Stored data entries:
=======

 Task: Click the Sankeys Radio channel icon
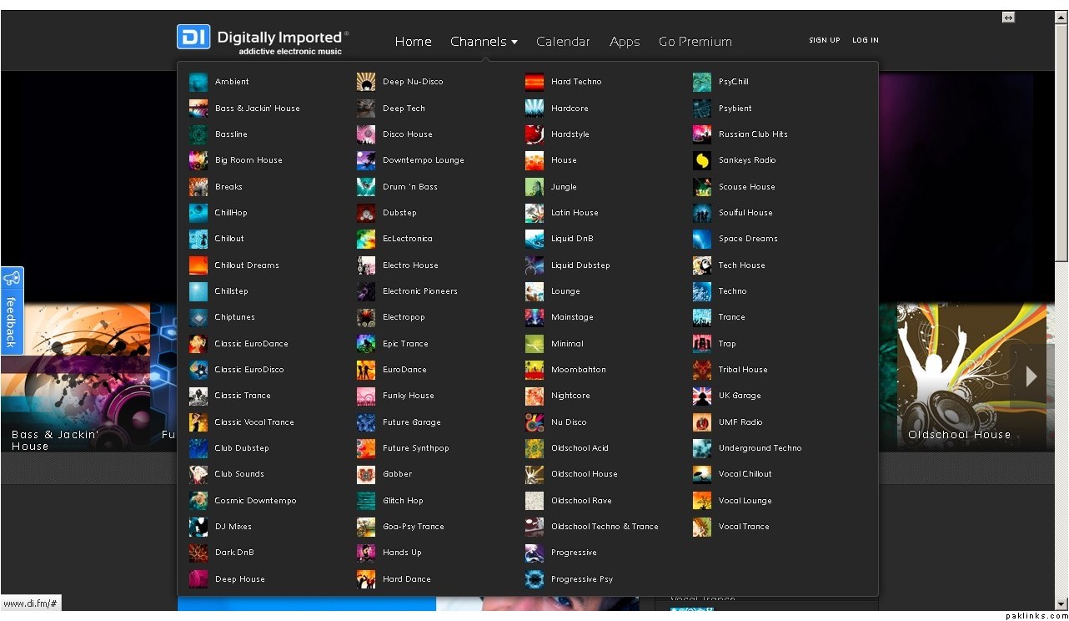point(702,160)
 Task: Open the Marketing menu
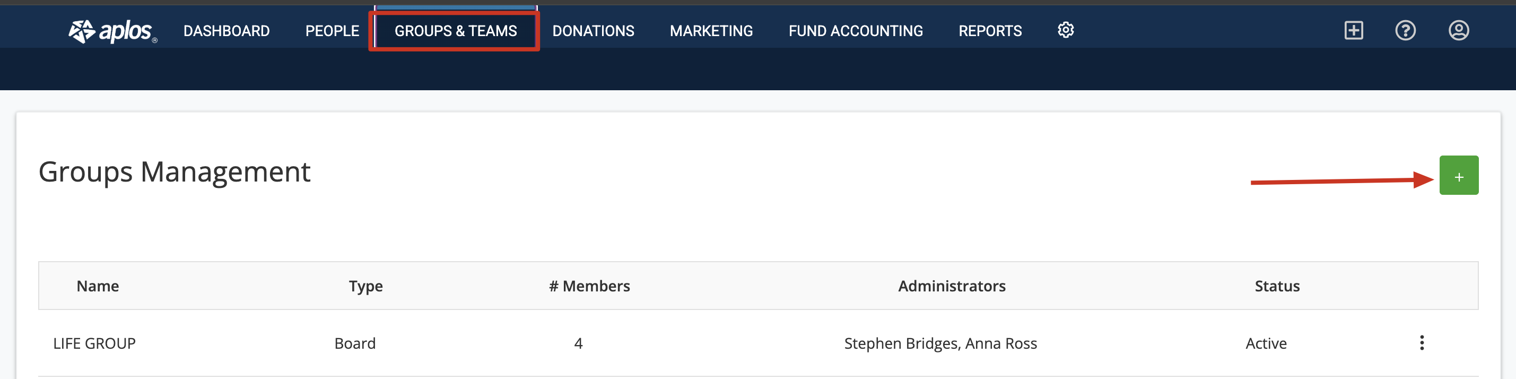(711, 31)
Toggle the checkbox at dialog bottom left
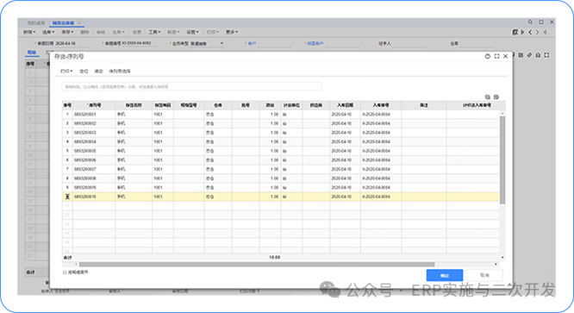 (x=65, y=272)
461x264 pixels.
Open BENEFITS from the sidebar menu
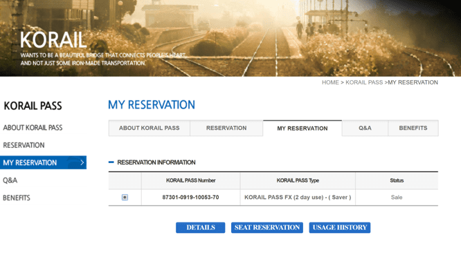coord(17,198)
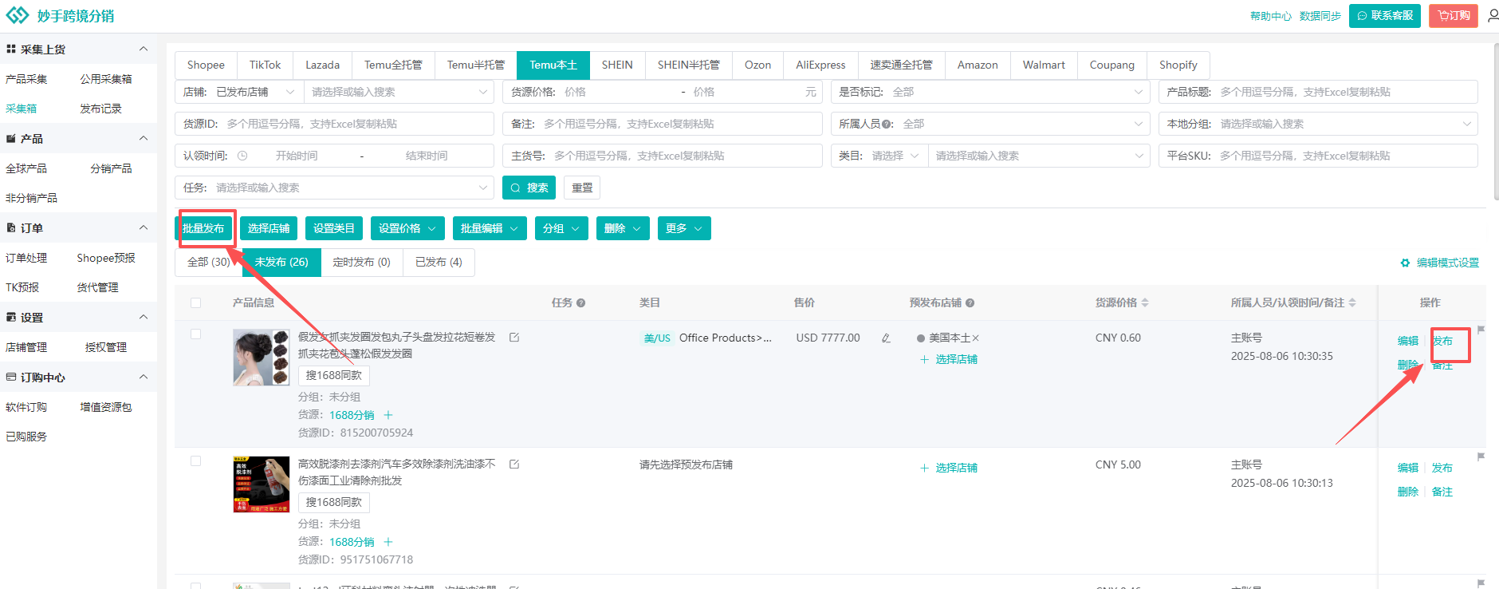
Task: Switch to the TikTok platform tab
Action: pyautogui.click(x=265, y=65)
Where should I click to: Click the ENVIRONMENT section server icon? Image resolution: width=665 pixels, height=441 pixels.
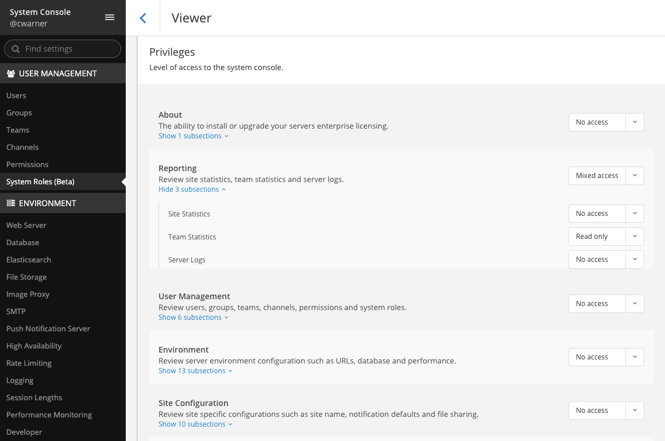point(11,203)
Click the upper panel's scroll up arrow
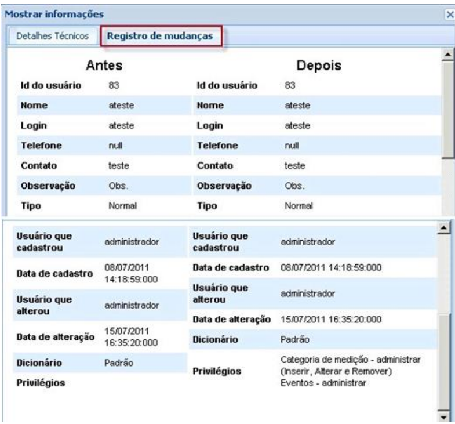Image resolution: width=455 pixels, height=424 pixels. point(447,55)
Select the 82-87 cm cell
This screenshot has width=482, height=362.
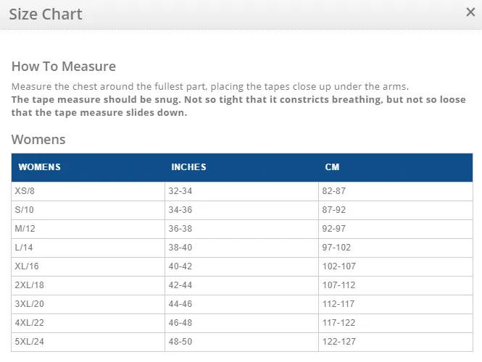click(396, 191)
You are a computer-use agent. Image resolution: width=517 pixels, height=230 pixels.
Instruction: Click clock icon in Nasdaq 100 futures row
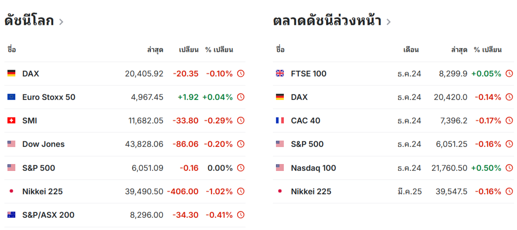(x=510, y=168)
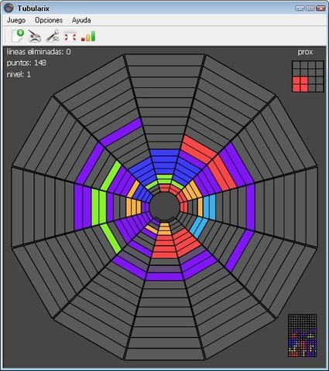The height and width of the screenshot is (371, 329).
Task: Toggle the fullscreen arrows icon
Action: point(70,36)
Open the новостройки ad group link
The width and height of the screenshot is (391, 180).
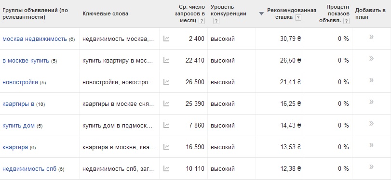[20, 82]
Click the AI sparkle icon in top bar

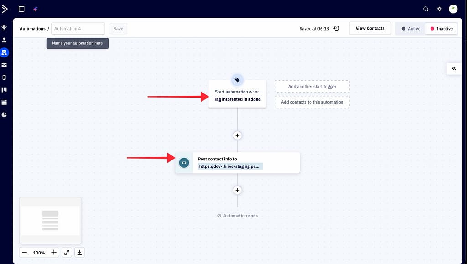[35, 9]
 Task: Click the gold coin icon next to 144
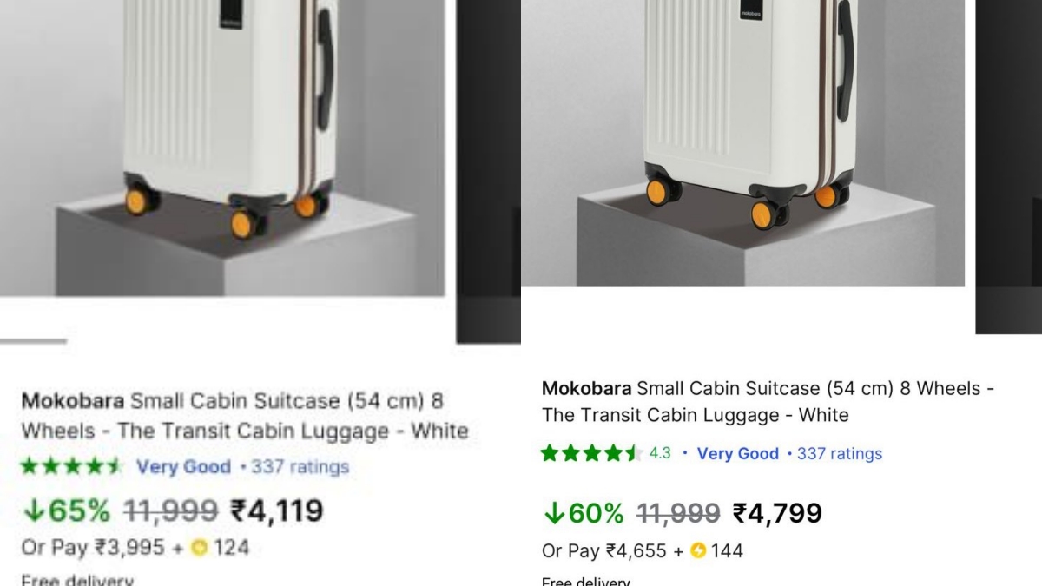pos(698,551)
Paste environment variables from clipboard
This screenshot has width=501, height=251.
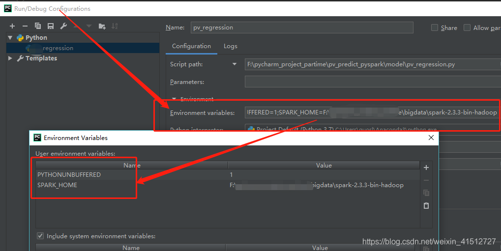[426, 206]
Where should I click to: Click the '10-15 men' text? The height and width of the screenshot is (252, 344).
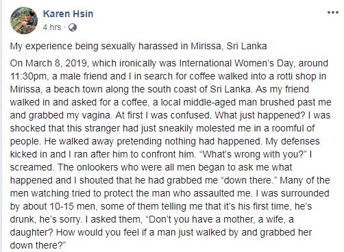pyautogui.click(x=72, y=206)
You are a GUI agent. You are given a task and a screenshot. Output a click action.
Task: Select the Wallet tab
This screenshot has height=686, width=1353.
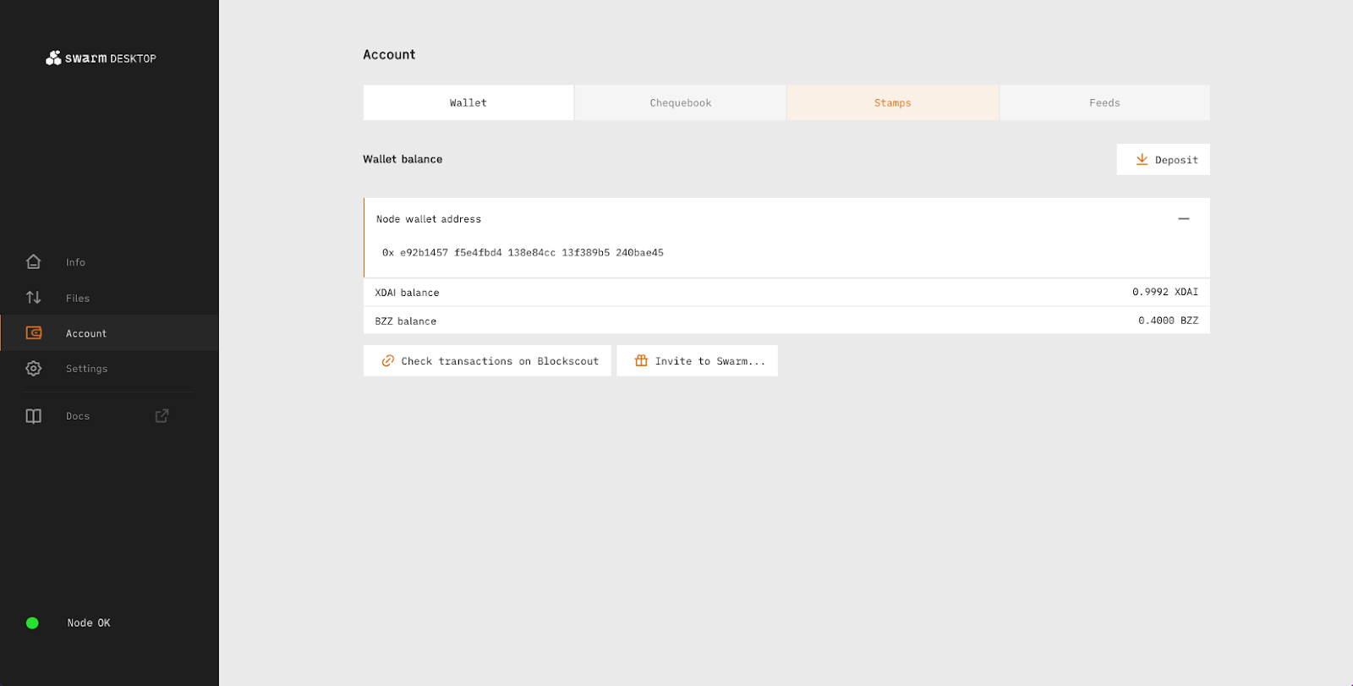[x=468, y=103]
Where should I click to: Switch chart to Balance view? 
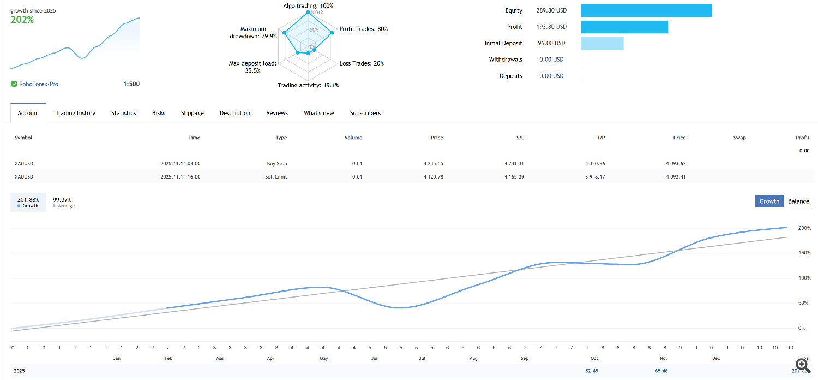click(x=798, y=201)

=======

On how many lines of the records above does the word "agent" appear? Answer with only that number.

2